Individualism and the Church

The objective understanding of church fellowship as pulpit and altar fellowship stands in sharp contrast to the subjectivism that followed in the wake of Schleiermacher. For the latter fellowship arises from below, by the banding together of like-minded religious individuals. This fellowship as religious sociability or camaraderie creates the church. Everything is topsy-turvy here. The individual comes first, the church second. Fellowship as human inter-personal relations defines the nature of the church rather than being derived from the prior nature of the church and understood therefore as common participation in the church’s goods.

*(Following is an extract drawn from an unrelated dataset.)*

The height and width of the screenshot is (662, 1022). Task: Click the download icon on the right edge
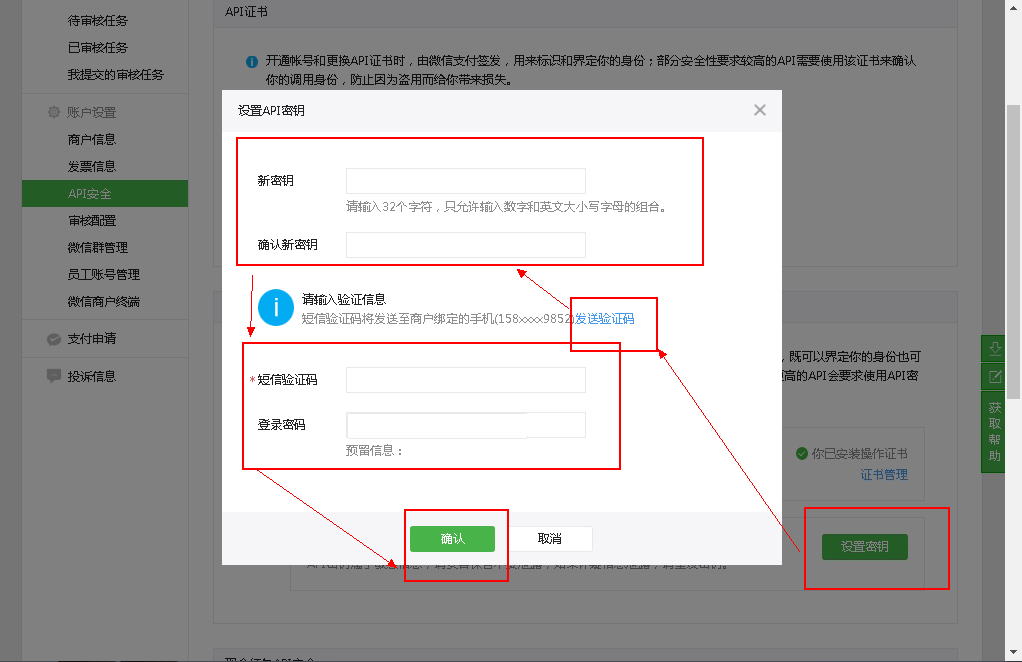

The results of such thinking, incubated for over a century in sentimentality and secularization, are today everywhere in evidence as a full-blown pathology: the church and her fellowship are expected to abdicate their own spiritual priorities, and to make themselves useful instead as emotional “support-groups” competitively servicing the “felt needs” of autonomous individuals/consumers, who in turn pursue their own inalienable rights to self-determined “self-fulfillment”. In such circumstances, and under the lash of pragmatism, it becomes in principle impossible to distinguish any longer between services and circuses, edification and exploitation, faithfulness and fraudulence, love and lunacy. (Kurt E. Marquart, The Church and Her Fellowship, Ministry, and Governance, Confessional Lutheran Dogmatics, vol. IX, pp. 45-46 [emphasis added].)